* **Your assignment**: Whenever a line in the data below includes the string "text", copy it out.

* **Available data**:

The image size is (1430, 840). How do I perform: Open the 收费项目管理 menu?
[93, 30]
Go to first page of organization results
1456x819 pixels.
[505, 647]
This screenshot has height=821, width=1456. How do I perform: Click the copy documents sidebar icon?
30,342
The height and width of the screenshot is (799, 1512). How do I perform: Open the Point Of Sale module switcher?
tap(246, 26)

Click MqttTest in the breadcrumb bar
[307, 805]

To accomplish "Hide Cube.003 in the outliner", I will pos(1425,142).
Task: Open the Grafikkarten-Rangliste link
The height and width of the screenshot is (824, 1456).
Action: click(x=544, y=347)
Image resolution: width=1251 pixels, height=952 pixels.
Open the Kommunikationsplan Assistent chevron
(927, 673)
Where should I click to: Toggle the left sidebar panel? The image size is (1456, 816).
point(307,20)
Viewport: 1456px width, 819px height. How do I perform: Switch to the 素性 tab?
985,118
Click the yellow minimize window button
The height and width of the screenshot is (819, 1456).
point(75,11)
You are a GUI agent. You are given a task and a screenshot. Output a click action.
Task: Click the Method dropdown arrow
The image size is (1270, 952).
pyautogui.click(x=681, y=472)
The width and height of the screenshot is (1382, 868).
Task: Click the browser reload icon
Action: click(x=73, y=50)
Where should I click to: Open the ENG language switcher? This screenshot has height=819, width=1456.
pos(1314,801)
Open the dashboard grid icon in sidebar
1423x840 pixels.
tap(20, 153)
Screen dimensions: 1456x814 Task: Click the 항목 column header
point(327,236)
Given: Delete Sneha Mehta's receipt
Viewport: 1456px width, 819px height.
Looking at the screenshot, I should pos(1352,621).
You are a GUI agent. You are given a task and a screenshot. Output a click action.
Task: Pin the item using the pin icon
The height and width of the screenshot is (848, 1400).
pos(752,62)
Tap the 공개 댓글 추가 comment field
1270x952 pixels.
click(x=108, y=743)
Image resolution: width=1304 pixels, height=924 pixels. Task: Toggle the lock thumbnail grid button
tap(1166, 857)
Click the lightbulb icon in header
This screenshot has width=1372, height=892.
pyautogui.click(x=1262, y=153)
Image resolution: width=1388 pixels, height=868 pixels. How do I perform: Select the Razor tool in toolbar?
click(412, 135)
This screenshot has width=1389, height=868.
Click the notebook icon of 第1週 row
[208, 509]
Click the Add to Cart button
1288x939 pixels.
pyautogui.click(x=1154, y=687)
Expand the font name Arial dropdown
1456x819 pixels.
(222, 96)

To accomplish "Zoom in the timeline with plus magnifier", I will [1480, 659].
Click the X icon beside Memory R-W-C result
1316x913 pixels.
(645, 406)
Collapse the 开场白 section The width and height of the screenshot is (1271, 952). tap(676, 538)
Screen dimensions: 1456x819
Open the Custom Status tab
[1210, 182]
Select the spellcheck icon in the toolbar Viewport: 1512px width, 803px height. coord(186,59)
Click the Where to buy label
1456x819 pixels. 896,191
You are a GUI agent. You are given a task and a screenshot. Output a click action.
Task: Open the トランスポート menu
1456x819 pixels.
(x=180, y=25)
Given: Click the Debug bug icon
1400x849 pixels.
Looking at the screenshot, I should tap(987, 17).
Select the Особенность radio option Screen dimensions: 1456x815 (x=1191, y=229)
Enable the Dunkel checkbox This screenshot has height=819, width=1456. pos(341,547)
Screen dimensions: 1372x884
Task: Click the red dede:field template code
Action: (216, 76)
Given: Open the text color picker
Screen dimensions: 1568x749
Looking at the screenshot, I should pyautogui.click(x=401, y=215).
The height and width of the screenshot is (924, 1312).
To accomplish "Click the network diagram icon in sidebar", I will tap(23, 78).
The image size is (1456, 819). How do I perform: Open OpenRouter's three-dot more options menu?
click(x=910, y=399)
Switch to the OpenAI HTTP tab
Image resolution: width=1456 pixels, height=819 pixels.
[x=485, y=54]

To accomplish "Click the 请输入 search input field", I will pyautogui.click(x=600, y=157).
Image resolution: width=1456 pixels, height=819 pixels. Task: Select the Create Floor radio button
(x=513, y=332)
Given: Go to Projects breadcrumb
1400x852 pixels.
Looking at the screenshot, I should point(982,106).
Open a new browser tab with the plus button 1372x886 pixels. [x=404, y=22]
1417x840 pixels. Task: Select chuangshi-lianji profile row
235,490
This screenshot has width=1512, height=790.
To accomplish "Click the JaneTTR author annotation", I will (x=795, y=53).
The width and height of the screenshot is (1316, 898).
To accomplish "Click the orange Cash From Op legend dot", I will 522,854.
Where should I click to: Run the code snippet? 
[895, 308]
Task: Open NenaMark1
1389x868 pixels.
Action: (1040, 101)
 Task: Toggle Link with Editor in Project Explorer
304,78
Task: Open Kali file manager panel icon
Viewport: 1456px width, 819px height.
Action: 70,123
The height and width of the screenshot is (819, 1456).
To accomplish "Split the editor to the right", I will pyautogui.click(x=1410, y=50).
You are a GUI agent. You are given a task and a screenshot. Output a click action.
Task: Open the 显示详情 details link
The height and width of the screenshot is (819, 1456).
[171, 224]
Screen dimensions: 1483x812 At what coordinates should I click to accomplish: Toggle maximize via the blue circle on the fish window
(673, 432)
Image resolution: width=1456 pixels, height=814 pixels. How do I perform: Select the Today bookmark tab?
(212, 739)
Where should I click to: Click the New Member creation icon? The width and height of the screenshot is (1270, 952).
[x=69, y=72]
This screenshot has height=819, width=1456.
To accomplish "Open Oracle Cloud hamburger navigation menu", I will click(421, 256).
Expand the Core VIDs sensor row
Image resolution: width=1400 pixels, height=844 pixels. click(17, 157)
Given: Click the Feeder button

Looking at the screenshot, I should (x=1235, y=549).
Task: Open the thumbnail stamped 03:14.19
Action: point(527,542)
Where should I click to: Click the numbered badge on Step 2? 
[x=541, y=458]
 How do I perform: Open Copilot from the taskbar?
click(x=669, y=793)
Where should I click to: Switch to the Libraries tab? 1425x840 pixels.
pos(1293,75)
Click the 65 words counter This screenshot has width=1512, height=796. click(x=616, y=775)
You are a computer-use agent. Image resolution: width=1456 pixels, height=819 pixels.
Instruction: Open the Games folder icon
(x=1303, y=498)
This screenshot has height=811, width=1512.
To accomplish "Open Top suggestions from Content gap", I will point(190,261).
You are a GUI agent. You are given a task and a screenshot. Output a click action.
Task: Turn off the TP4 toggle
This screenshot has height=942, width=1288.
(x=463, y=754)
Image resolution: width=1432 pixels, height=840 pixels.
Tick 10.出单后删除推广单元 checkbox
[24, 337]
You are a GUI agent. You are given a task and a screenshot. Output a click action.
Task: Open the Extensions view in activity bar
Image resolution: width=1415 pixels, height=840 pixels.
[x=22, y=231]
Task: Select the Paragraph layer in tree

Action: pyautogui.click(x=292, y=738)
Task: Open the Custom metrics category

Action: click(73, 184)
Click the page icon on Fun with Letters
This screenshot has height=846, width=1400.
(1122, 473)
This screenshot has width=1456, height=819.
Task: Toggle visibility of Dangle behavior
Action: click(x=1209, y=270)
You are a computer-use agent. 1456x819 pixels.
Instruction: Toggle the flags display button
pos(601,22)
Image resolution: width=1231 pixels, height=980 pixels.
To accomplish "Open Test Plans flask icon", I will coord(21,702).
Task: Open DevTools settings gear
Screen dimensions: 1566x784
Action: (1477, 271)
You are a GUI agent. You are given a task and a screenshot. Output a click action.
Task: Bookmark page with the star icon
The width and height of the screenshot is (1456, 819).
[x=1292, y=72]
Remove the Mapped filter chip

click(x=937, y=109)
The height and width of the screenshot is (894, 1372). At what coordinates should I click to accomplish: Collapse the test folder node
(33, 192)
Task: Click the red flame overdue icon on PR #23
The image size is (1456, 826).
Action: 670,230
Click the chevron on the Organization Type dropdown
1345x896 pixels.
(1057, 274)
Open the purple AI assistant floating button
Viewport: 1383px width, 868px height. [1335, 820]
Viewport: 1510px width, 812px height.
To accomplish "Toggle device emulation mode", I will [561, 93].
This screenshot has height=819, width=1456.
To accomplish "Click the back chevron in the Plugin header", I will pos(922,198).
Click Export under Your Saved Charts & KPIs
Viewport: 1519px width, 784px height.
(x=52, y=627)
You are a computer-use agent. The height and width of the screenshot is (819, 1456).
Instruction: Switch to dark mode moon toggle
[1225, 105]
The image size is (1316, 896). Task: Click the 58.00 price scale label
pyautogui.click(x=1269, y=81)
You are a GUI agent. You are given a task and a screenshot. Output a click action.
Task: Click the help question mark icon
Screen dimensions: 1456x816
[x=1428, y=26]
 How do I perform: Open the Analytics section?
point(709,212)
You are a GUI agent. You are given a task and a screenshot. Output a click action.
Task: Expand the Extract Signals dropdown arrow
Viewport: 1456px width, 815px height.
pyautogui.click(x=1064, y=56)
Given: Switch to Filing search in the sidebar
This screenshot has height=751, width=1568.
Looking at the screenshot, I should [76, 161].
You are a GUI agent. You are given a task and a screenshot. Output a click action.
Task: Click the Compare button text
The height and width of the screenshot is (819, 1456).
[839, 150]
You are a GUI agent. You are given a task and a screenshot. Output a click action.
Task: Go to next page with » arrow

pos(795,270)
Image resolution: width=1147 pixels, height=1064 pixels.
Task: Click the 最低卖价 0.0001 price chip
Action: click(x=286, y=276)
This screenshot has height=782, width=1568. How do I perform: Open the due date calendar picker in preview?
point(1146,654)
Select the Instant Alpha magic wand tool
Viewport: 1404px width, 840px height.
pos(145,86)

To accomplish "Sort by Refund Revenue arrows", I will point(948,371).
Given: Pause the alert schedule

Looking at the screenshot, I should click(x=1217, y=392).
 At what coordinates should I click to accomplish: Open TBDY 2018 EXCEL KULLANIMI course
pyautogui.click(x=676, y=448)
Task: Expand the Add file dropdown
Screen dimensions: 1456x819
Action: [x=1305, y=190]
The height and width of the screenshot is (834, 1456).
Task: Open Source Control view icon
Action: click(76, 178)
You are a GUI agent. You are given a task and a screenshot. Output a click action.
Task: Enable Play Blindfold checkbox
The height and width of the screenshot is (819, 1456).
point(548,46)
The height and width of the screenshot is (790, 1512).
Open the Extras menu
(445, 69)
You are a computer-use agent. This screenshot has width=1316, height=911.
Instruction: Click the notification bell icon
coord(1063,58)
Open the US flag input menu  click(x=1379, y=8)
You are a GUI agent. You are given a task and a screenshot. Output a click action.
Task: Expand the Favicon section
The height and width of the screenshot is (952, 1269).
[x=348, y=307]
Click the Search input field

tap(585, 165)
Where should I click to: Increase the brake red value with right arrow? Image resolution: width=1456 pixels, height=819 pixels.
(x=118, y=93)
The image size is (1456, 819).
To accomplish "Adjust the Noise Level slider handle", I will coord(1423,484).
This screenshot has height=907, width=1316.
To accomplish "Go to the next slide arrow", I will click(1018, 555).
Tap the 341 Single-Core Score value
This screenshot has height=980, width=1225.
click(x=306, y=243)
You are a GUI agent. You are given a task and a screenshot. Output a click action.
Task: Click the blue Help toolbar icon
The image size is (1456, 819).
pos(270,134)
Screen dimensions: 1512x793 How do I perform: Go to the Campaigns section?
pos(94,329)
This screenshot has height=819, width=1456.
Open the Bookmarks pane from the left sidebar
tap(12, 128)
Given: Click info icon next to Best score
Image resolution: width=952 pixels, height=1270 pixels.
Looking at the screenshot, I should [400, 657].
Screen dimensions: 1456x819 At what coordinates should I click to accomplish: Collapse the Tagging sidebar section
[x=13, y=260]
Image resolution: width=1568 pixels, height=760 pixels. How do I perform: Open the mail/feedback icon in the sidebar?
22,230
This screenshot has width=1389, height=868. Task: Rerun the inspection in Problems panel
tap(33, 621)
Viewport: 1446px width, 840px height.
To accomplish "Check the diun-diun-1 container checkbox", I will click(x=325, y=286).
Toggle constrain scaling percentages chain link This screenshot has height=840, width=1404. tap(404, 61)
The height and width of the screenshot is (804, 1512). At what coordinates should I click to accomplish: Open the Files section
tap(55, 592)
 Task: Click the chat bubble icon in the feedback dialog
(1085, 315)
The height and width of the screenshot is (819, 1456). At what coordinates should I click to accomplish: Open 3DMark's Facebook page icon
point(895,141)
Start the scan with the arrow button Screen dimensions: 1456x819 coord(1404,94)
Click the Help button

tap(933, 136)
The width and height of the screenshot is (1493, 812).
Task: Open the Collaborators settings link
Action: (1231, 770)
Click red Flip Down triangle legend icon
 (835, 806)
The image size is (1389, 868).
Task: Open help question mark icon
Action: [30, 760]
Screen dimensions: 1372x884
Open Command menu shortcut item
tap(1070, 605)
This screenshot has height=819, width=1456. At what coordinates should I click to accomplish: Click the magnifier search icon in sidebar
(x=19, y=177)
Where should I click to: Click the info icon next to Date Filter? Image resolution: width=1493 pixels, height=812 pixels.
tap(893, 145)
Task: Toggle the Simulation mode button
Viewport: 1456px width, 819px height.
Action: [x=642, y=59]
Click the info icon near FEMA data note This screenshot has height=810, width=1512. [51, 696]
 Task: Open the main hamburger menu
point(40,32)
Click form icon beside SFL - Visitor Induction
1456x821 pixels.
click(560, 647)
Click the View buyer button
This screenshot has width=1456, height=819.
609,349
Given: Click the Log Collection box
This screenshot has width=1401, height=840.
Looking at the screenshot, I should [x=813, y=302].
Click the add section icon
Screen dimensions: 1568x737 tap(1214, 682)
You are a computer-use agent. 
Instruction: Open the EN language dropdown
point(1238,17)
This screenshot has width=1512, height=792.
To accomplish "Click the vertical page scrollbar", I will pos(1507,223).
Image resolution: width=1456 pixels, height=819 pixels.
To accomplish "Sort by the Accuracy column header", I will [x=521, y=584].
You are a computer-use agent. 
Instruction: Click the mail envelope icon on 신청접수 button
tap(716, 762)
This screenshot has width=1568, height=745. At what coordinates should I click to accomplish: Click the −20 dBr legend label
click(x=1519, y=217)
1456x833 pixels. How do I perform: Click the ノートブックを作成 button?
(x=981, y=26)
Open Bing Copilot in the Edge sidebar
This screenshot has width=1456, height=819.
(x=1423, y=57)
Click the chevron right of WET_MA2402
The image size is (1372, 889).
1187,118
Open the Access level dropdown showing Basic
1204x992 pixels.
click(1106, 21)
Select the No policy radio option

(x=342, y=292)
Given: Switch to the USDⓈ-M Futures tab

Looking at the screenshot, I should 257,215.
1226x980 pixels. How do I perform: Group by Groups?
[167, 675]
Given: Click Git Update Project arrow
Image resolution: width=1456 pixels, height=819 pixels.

* **Task answer**:
Given: Open the text color picker
Task: Click the Compare button text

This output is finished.